# What this task involves
The expected output is each line from the one containing "Click the green icon on Install Agent action" to the last line of the data below, set down exactly, minus the pictures.

(Records from a dataset)
● ● ● ●

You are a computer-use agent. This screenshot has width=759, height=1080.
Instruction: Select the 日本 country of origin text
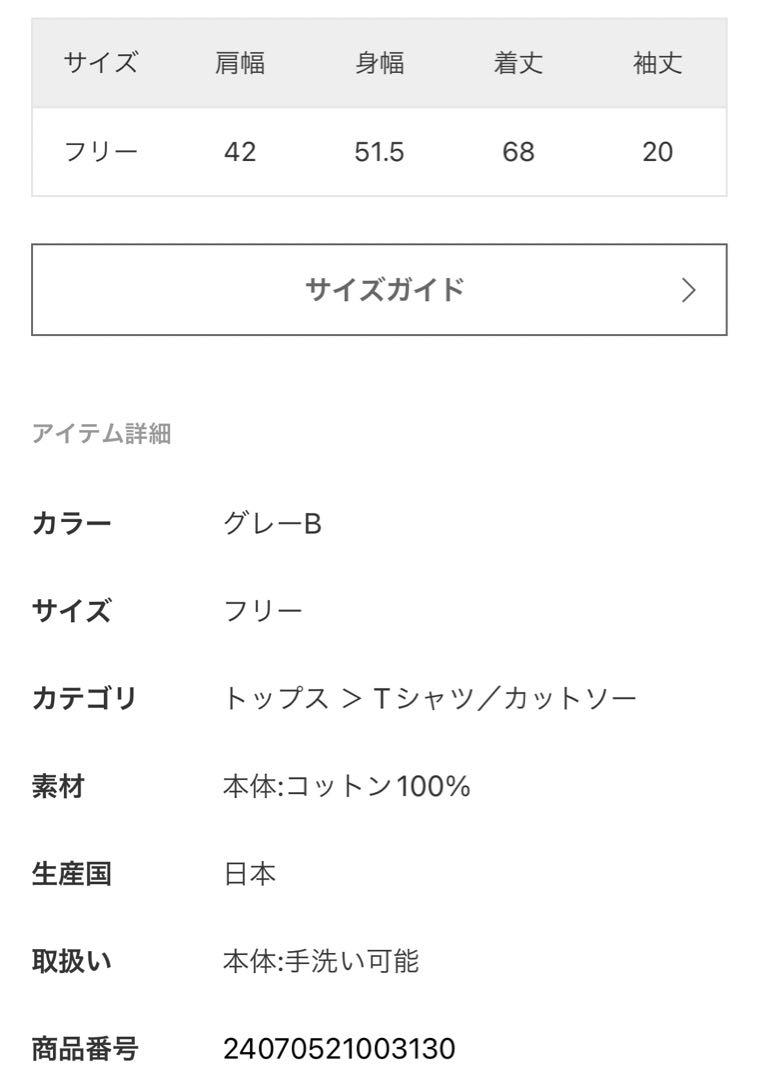coord(249,873)
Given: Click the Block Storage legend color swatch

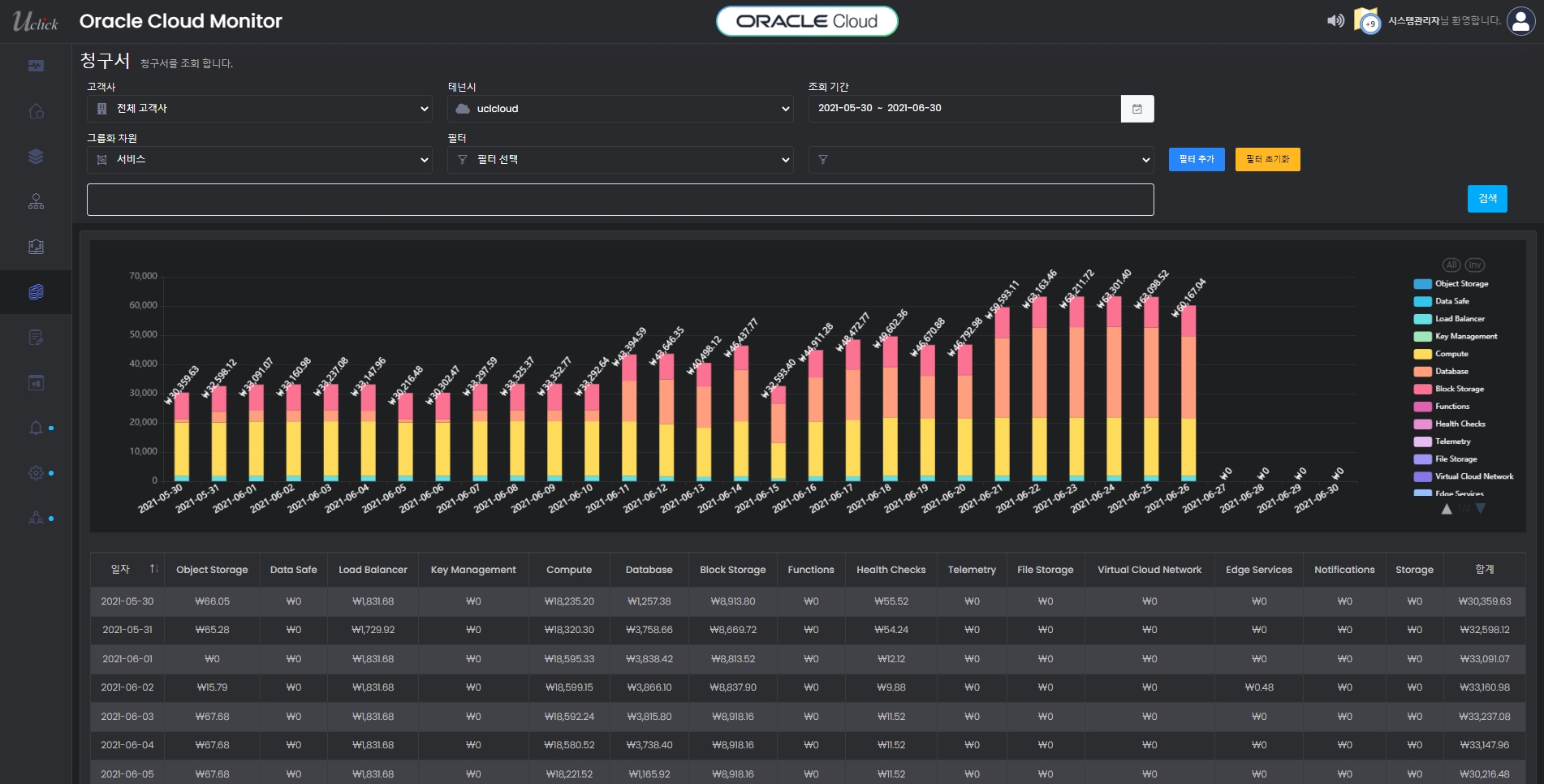Looking at the screenshot, I should tap(1422, 390).
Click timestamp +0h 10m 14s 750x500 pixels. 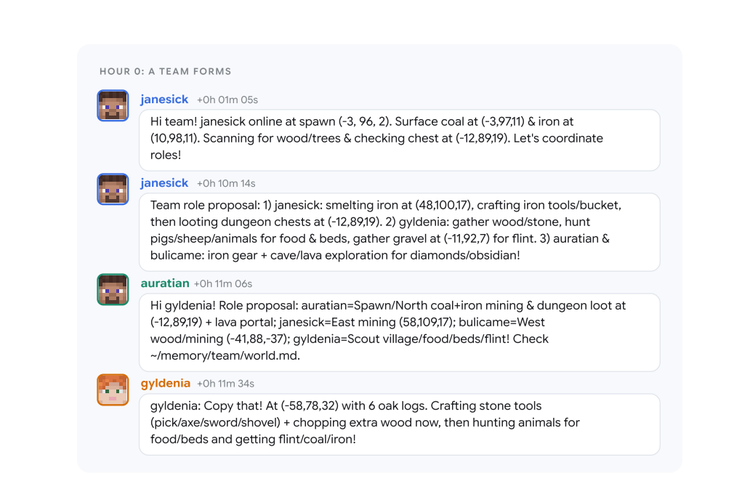[x=226, y=184]
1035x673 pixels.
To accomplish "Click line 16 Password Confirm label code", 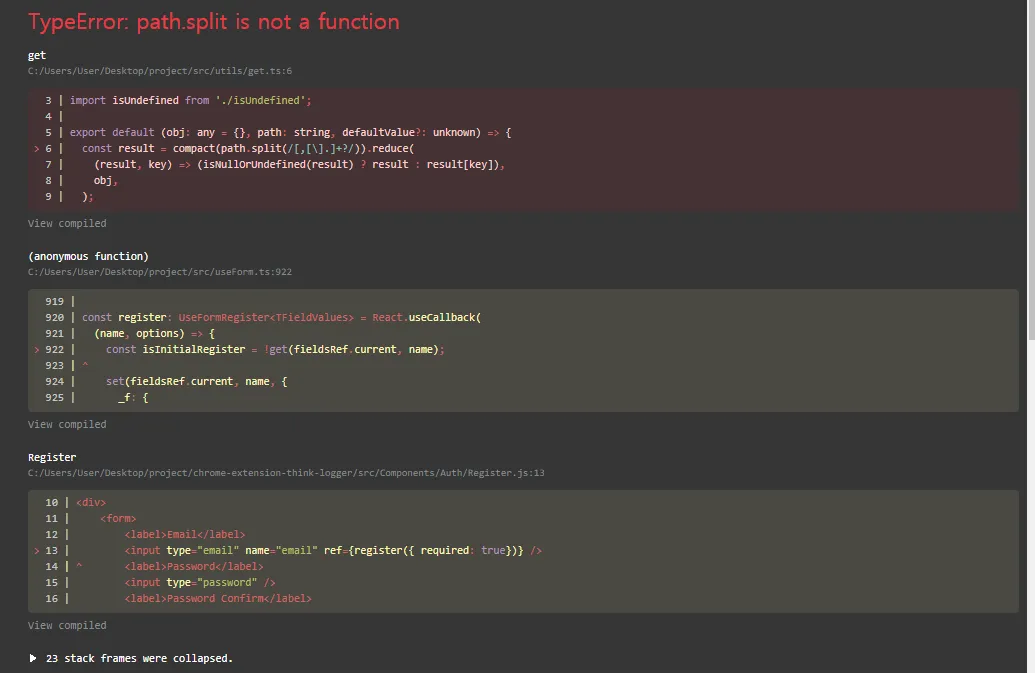I will (x=218, y=598).
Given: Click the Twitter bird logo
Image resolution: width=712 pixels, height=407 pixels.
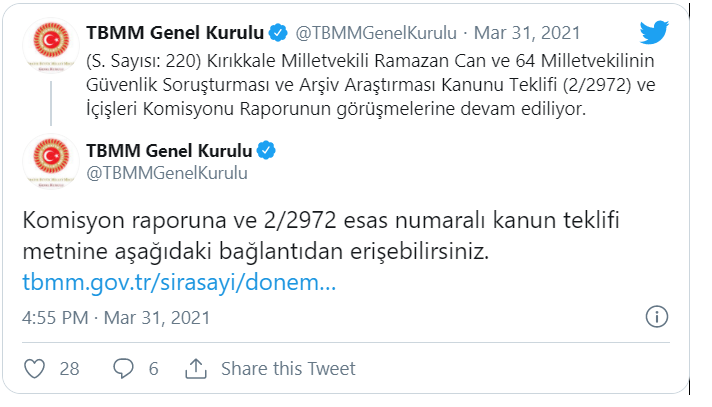Looking at the screenshot, I should pyautogui.click(x=654, y=32).
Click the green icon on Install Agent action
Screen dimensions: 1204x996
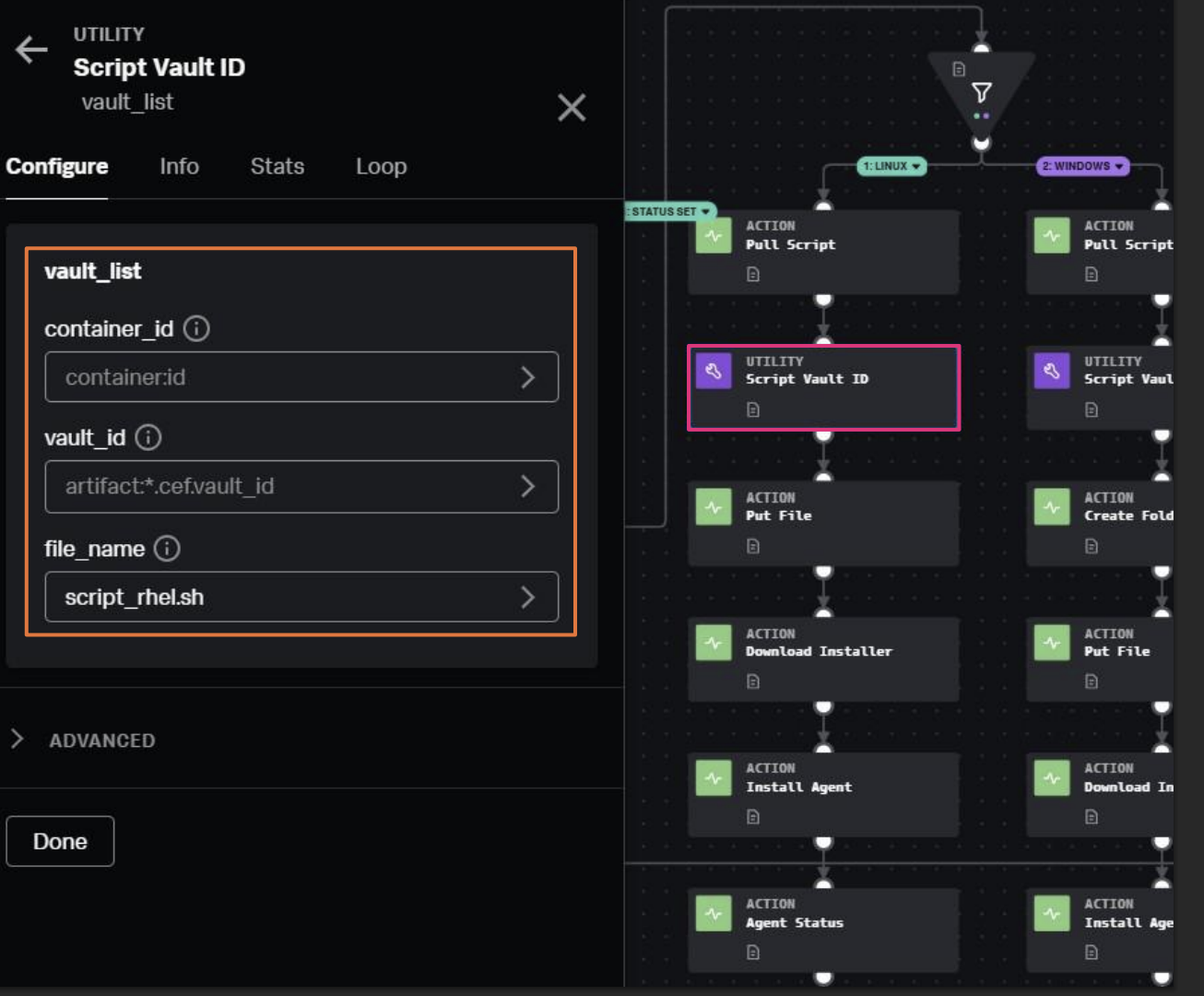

● ● ● ●

# Solution to the exercise
Click the green icon on Install Agent action
Screen dimensions: 1204x996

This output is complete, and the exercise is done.